Only clubs structured as companies ‘limited by shares’ or societies registered with the Financial Conduct Authority (FCA) and with the right clauses in their constitutions are able to issue equity.
If they have the right legal structure, clubs can sell shares to club users or outside investors where those people who invest can take rights in the club. Those rights can be over the future profits (dividends), over the governance of the club (through voting power at AGMs) and depending on the shares and whether they are able to be sold on, capital gains from people they sell those shares on.
Laws and regulations
Company Law is very flexible and so clubs can explore which structures could have different classes of membership in return for certain rights; club members could have voting strength but no dividends while outside investors could have fewer rights over governance but rights over club surpluses.
Some things to think about:
- While flexible, the law governing companies with share capital is built around protecting investors who seek to achieve a financial return and so social purpose can be harder to enshrine. Clubs could, though, explore using a Community Interest Company to do this. However, once rights have been given they are difficult to remove, and selling equity in a ‘standard’ company structure can start a process that can see control move away from the club’s participants or users.

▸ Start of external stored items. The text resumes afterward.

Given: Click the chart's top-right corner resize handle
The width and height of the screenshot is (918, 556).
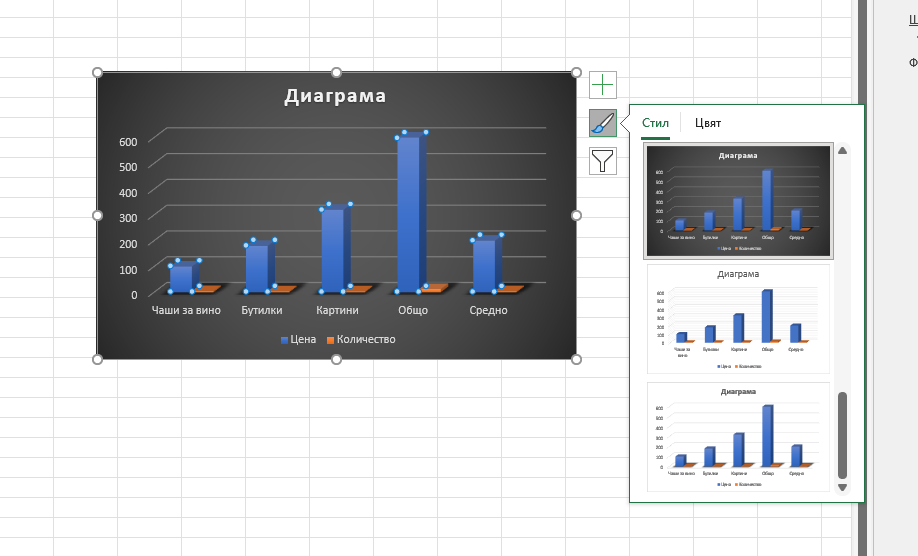Looking at the screenshot, I should 576,72.
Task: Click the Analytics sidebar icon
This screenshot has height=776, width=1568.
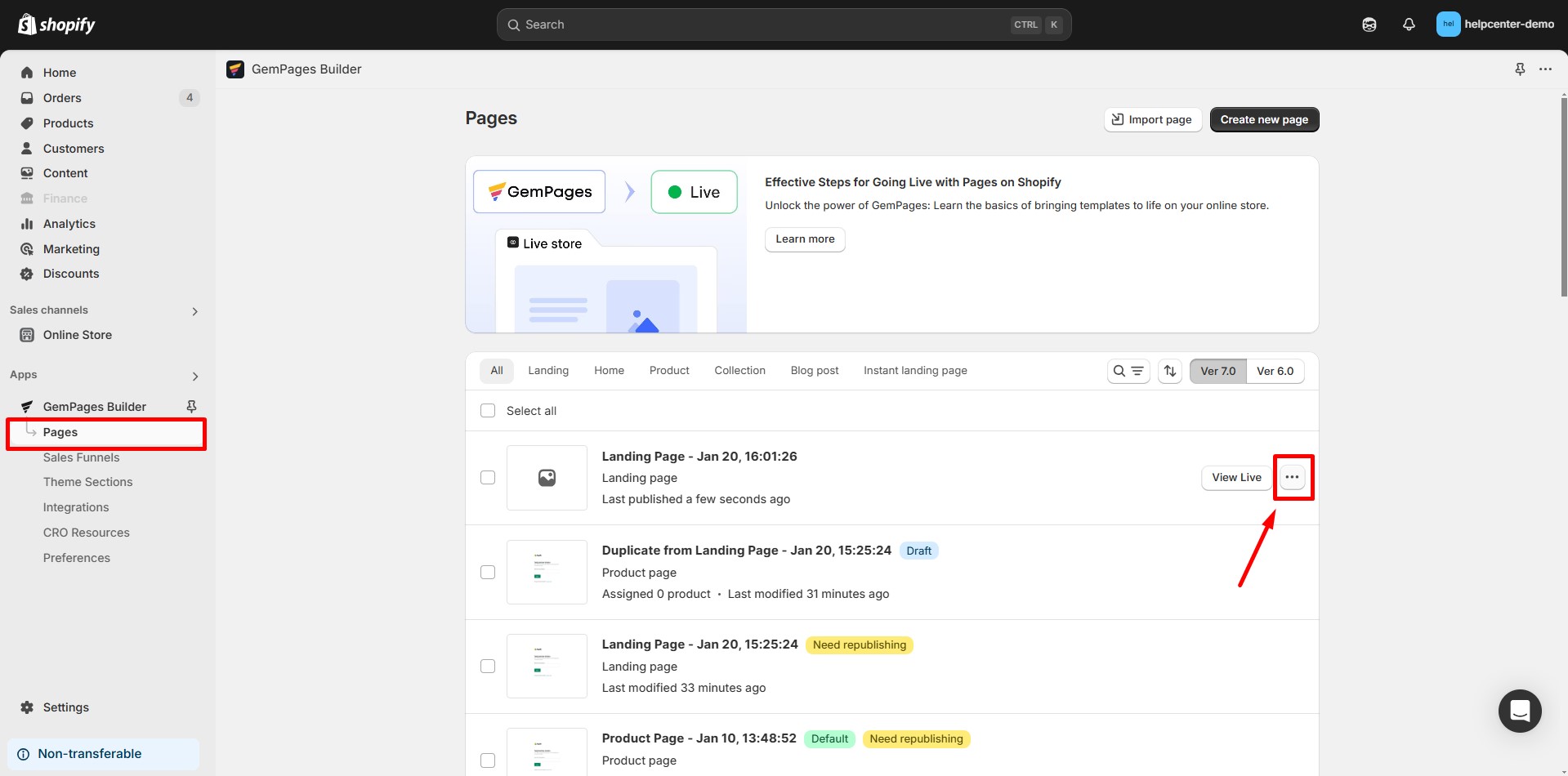Action: tap(27, 224)
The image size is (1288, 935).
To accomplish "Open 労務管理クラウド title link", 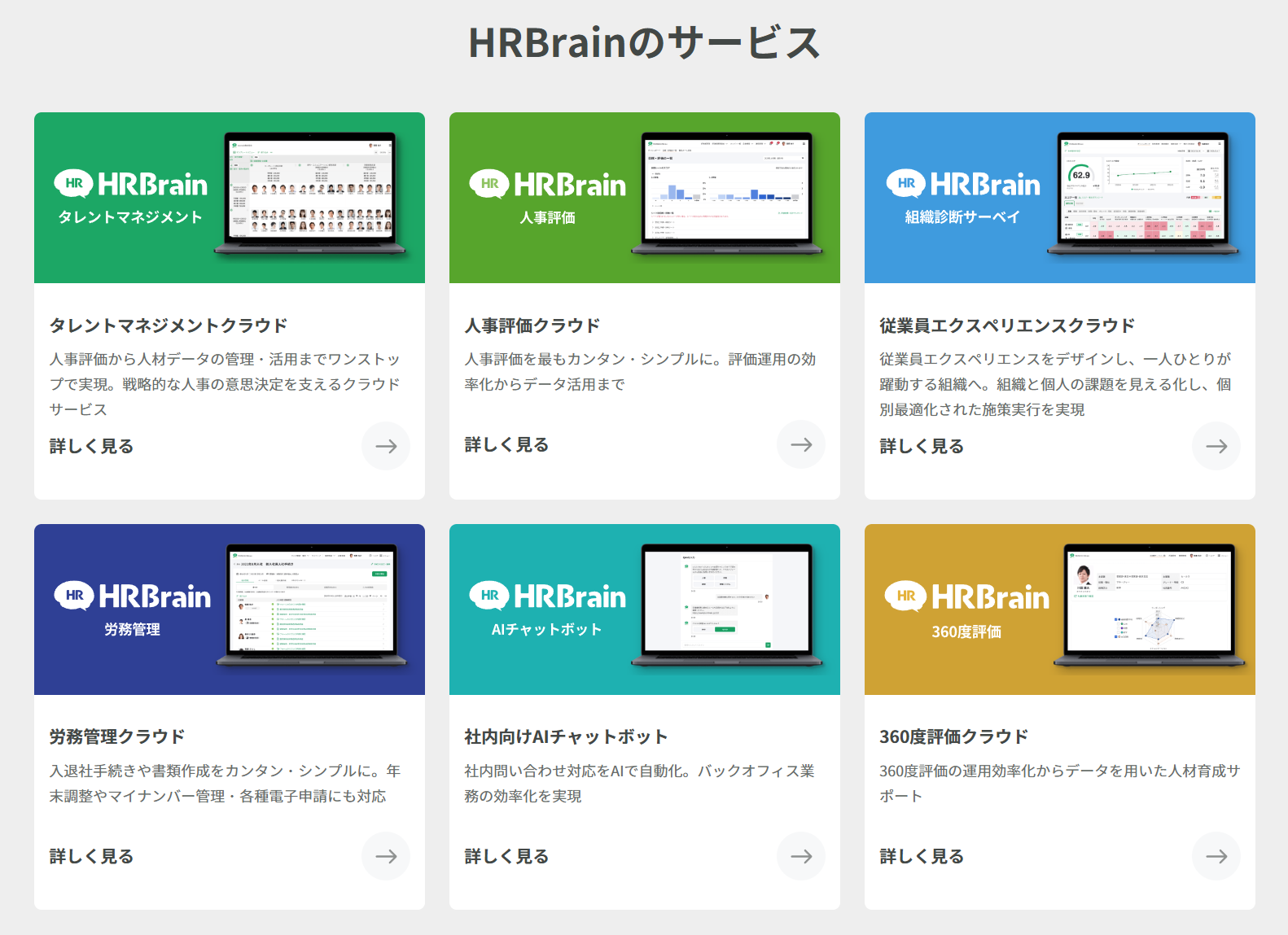I will [x=117, y=736].
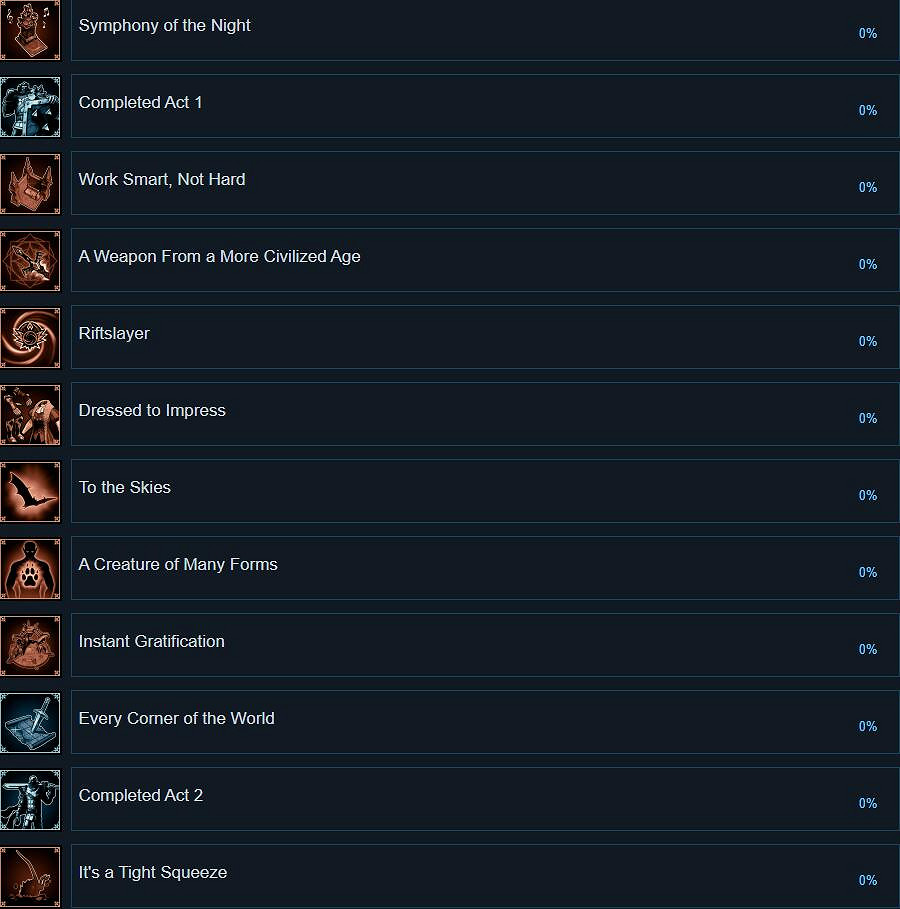
Task: Open the Dressed to Impress achievement icon
Action: (30, 414)
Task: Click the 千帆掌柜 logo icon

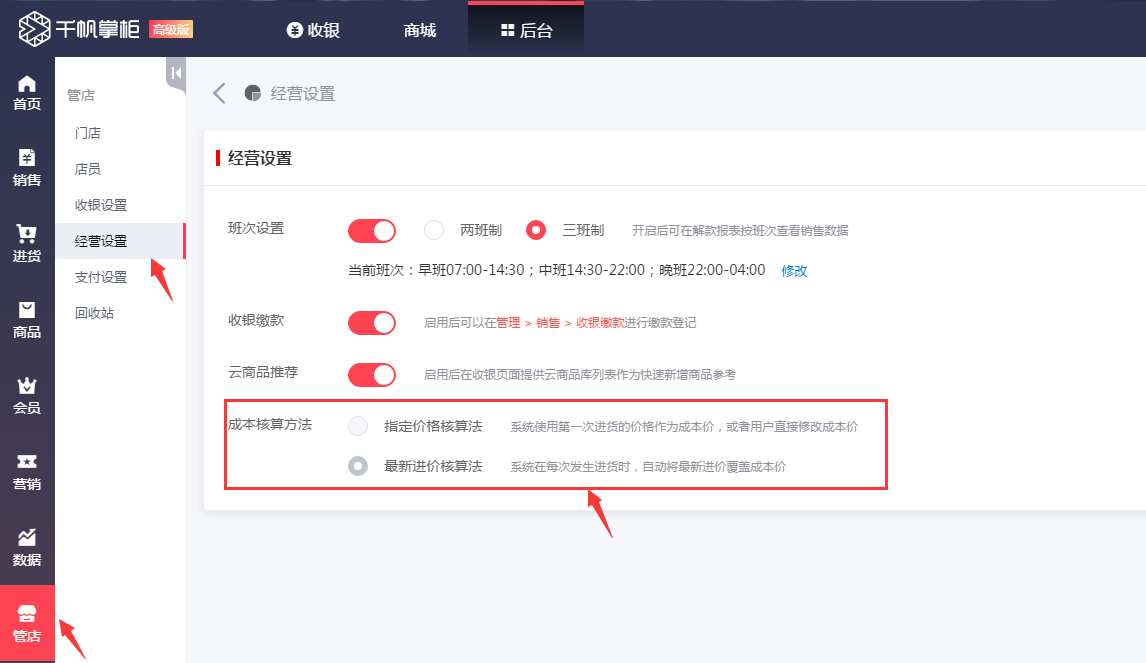Action: pyautogui.click(x=33, y=28)
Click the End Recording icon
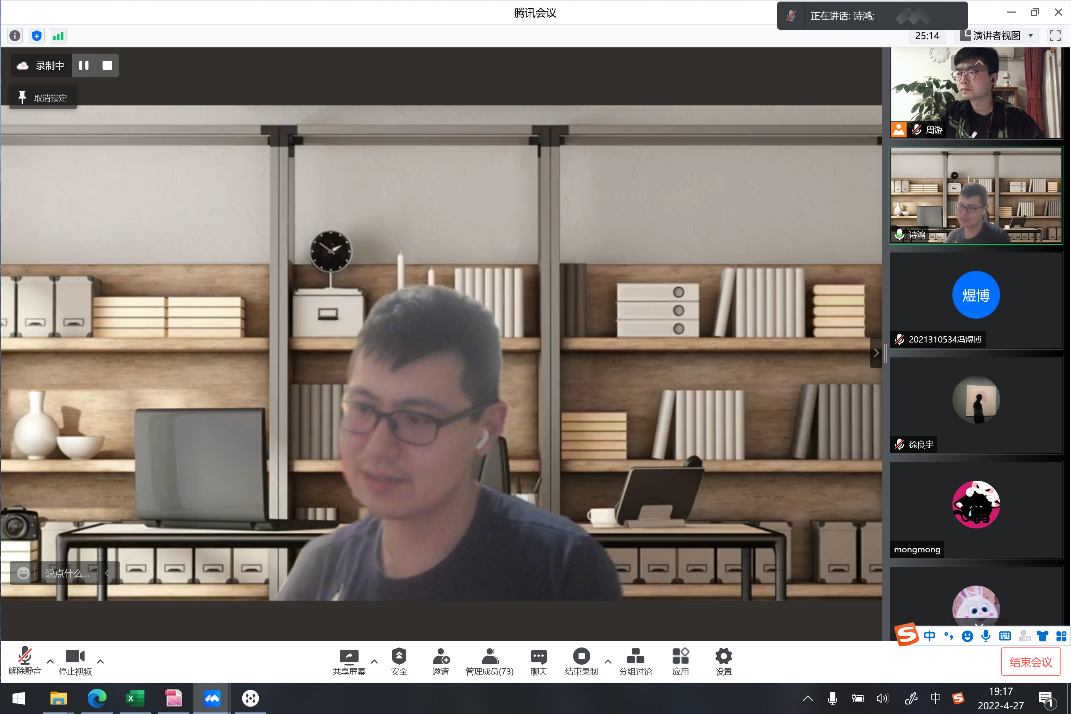 [x=581, y=657]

- In addition, there are laws and regulations governing offering share capital to the general public that can make it hard for clubs to use these methods cheaply or without risk. While exemptions exist for companies raising less than £150,000 from less than 100 people, or where there is already an existing member base in a relationship with a company (such as club members), clubs should take professional advice to ensure that they don’t inadvertently commit criminal offences, which can also lose their Directors the benefit of limited liability.